Significance. If the separation observed with the chosen proxies generalizes to realistic deepfake and injection scenarios, the work would supply a passive, camera-independent channel that complements existing presentation-attack detection and satisfies the spirit of ETSI TS 119 461 and CEN/TS 18099. The empirical demonstration that raw accelerometer preserves useful gravity/orientation cues and that closed-set accuracy does not automatically translate to good verification performance are useful practical observations.

major comments (2)
  1. [Abstract] Abstract: the spoof-screening results (0.00% FRR for ROCKAD, 32.0% FAR for QUANT+3-NN) rest entirely on stationary, handheld, and temporally shifted attack proxies; these proxies do not span motion-matched real-time deepfakes or sensor-bypassing video-injection attacks, yet the abstract claims utility against exactly those threats. The manuscript itself flags the need for real injection-attack evaluation, confirming that the bridge from proxy results to the central claim remains untested.
  2. [Abstract] Abstract and evaluation sections: performance figures (0.00% FRR, 1.07% EER, etc.) are given without reported cross-validation scheme, error bars, exact temporal-window lengths, or sensitivity analysis to post-hoc threshold choices. Because the central empirical claim is the existence of measurable separation, the absence of these details makes it impossible to judge whether the quoted rates are stable or artifactual.
minor comments (1)
  1. [Abstract] Abstract: the statement that 'raw accelerometer data... is the most informative modality' is asserted without a pointer to the specific table, figure, or subsection that contains the supporting ablation.

Simulated Author's Rebuttal

2 responses · 0 unresolved

We thank the referee for the thoughtful and detailed review of our manuscript.

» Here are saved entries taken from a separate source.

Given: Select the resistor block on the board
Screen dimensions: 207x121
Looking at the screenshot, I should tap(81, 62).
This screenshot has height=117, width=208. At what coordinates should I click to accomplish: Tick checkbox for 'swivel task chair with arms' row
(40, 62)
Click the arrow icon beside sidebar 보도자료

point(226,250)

We address each of the major comments below and outline the revisions we plan to implement.

read point-by-point responses

  1. Referee: Abstract: the spoof-screening results (0.00% FRR for ROCKAD, 32.0% FAR for QUANT+3-NN) rest entirely on stationary, handheld, and temporally shifted attack proxies; these proxies do not span motion-matched real-time deepfakes or sensor-bypassing video-injection attacks, yet the abstract claims utility against exactly those threats. The manuscript itself flags the need for real injection-attack evaluation, confirming that the bridge from proxy results to the central claim remains untested.

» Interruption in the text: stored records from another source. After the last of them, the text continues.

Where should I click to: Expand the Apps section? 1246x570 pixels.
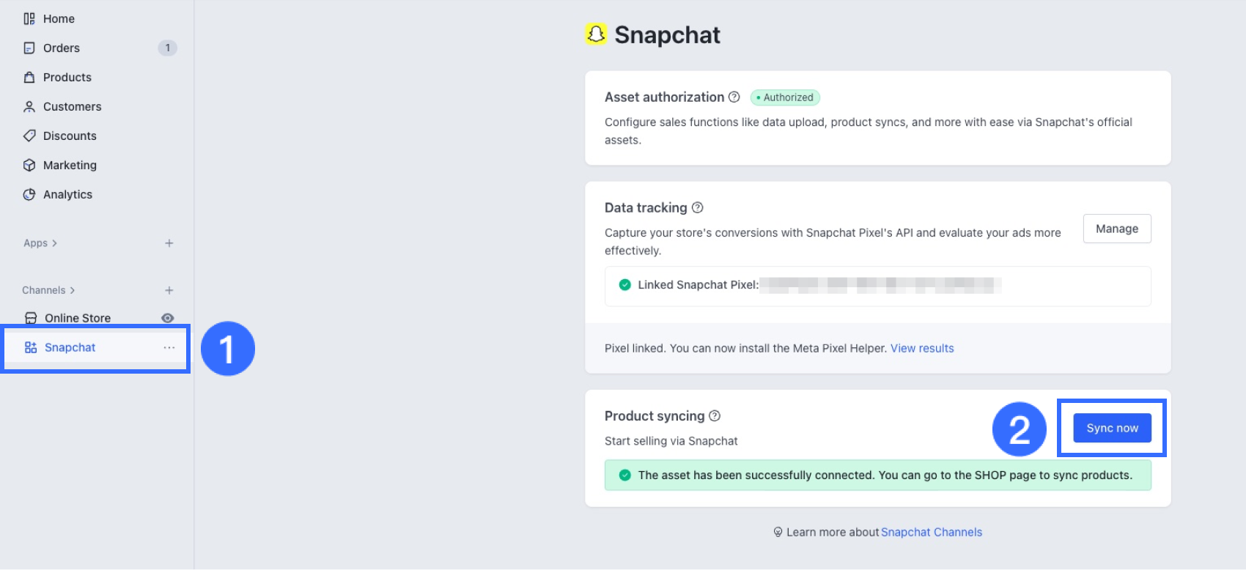(x=40, y=243)
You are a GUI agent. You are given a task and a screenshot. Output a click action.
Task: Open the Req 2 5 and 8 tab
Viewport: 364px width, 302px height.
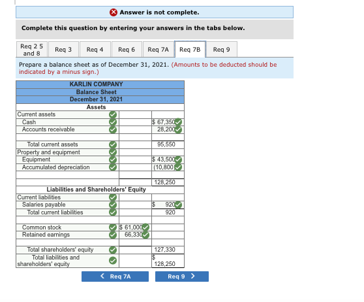32,49
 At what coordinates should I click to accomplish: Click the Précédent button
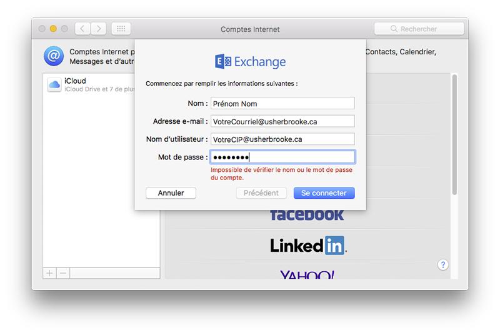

    Authors: We concur that the attack proxies employed—stationary, handheld, and temporally shifted—are not equivalent to motion-matched real-time deepfakes or sensor-bypassing injection attacks. The manuscript explicitly acknowledges this limitation by calling for real injection-attack evaluation. To strengthen the presentation, we will revise the abstract to more precisely delineate the scope of the proxy-based results and to avoid any implication of direct applicability to untested attack vectors, while retaining the suggestion that the motion traces contain measurable information warranting further study. revision: yes

  2. Referee: Abstract and evaluation sections: performance figures (0.00% FRR, 1.07% EER, etc.) are given without reported cross-validation scheme, error bars, exact temporal-window lengths, or sensitivity analysis to post-hoc threshold choices. Because the central empirical claim is the existence of measurable separation, the absence of these details makes it impossible to judge whether the quoted rates are stable or artifactual.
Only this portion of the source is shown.